Published in CNI: Coalition for Networked Information Fall 2020 Membership Meeting, 2020
Recommended citation: William A. Ingram. Mining ETDs for Trends in Graduate Research. CNI: Coalition for Networked Information Fall 2020 Membership Meeting, November 12, 2020. Virtual. https://www.cni.org/topics/electronic-theses-dissertations-etds/mining-etds-for-trends-in-graduate-research
Our ongoing research project applies computational analysis and text mining techniques to a large corpus of electronic theses and dissertations (ETDs) in order to gain insight into the evolution of graduate research topics. We analyze a dataset made up of over 1.3 million full-text ETDs and their associated metadata, spanning the years 2000 to 2018, accessed via the ProQuest TDM Studio. We employ methods such as co-occurrence graph analysis to visualize trends in the data and draw conclusions by analyzing its evolution.

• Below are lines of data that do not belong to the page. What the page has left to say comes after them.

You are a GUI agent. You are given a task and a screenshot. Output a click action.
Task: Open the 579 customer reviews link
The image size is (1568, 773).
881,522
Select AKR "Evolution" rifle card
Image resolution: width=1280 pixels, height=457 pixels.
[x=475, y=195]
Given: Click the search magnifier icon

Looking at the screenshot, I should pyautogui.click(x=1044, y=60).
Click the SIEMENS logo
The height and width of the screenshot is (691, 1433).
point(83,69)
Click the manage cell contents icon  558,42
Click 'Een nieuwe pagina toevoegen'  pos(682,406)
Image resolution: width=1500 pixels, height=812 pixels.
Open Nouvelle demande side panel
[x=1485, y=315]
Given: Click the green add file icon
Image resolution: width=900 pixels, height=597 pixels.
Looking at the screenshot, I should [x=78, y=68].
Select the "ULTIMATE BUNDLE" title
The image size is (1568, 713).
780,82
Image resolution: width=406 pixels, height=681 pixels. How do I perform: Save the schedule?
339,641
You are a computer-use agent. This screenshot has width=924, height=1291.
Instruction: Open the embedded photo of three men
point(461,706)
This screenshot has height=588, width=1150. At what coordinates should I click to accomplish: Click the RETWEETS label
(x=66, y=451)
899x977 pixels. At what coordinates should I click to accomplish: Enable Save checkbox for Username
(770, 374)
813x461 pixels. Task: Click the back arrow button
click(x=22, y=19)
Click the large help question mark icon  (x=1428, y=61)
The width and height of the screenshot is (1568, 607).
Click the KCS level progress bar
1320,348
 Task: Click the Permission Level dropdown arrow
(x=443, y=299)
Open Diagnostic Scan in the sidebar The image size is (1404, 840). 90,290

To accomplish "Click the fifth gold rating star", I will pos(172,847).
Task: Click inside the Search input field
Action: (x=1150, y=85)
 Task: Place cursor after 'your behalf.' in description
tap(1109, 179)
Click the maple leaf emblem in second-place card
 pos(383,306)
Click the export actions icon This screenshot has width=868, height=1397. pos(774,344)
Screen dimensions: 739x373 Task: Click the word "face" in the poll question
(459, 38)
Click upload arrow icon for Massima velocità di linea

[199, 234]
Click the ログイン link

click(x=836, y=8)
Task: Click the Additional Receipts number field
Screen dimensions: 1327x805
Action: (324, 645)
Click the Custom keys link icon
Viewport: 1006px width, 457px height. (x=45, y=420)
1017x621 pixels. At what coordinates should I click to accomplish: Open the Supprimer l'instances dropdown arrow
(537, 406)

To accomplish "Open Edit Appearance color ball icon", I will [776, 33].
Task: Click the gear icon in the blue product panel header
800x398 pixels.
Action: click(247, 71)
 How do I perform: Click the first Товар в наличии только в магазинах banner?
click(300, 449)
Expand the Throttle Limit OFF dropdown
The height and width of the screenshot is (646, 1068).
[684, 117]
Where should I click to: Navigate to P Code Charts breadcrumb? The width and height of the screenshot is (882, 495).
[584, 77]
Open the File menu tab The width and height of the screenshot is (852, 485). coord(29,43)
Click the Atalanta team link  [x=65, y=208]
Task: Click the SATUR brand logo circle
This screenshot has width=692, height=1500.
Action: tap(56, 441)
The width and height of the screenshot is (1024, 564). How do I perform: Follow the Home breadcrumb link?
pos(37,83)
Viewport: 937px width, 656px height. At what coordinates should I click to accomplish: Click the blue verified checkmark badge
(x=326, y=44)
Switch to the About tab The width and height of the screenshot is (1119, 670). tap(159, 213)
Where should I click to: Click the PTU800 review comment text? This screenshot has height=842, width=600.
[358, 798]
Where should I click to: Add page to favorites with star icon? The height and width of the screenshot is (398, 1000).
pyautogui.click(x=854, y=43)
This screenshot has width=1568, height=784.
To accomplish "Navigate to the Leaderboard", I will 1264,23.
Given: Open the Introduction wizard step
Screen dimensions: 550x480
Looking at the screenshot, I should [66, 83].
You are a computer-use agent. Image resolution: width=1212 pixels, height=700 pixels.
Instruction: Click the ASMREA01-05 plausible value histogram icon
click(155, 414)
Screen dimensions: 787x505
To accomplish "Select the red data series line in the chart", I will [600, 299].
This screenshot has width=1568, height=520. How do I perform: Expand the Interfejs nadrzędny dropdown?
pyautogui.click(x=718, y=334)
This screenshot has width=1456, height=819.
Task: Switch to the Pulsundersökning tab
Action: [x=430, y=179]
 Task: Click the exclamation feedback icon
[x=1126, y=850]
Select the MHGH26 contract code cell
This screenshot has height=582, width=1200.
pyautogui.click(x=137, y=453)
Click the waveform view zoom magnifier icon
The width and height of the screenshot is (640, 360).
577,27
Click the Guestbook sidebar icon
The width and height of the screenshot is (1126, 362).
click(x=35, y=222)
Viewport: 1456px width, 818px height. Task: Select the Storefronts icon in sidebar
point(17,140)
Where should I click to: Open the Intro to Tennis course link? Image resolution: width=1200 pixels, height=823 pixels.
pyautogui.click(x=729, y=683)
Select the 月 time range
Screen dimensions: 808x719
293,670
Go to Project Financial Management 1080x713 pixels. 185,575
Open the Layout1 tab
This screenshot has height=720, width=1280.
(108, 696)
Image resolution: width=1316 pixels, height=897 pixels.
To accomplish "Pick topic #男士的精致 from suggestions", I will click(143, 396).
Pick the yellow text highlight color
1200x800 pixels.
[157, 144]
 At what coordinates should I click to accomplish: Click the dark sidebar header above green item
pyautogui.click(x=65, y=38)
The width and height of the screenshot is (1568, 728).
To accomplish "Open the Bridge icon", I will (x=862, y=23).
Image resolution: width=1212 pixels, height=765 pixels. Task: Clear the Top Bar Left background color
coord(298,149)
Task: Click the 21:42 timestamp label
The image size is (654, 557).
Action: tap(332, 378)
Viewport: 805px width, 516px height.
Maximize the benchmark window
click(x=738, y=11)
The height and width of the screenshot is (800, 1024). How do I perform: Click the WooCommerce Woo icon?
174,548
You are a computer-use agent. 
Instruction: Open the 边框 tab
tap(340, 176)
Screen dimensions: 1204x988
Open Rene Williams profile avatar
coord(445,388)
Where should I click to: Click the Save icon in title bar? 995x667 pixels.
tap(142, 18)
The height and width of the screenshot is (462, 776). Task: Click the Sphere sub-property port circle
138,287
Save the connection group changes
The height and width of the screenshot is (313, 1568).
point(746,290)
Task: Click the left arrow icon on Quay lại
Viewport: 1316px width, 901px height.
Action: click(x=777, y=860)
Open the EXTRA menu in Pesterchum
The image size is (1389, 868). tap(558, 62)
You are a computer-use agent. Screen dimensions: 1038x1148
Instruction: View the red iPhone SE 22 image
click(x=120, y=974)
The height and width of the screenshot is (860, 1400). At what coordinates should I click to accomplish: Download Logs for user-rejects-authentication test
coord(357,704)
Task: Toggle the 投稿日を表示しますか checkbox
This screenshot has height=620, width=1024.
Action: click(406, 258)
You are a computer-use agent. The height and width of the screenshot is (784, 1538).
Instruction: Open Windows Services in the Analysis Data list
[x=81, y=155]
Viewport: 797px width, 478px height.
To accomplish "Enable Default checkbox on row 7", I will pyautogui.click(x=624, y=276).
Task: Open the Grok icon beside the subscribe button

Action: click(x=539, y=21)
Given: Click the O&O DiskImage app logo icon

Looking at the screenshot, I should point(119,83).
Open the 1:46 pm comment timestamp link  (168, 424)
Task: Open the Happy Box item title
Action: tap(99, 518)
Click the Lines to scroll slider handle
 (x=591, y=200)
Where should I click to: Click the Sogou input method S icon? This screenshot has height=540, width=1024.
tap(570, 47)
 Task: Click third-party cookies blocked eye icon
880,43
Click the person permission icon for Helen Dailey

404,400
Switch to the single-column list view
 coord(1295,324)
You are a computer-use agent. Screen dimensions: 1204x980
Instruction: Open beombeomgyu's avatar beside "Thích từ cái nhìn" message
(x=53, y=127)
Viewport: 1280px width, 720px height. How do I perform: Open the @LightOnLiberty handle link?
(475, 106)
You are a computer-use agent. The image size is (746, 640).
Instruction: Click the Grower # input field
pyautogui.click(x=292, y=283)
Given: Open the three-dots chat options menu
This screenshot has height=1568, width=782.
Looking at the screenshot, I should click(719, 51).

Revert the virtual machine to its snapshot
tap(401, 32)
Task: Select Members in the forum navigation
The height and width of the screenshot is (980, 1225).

We share the insights gained through text and data mining the ETD corpus, how different topics and disciplines overlap and thus map the interdisciplinarity among them, the evolution of interdisciplinarity in graduate research, and areas of scholarly growth within and across disciplines. This project was supported in part by ProQuest, which provided access to TDM Studio and the ProQuest Dissertations & Theses Global corpus. This project was also made possible in part by the Institute of Museum and Library Services (lg-37-19-0078-19).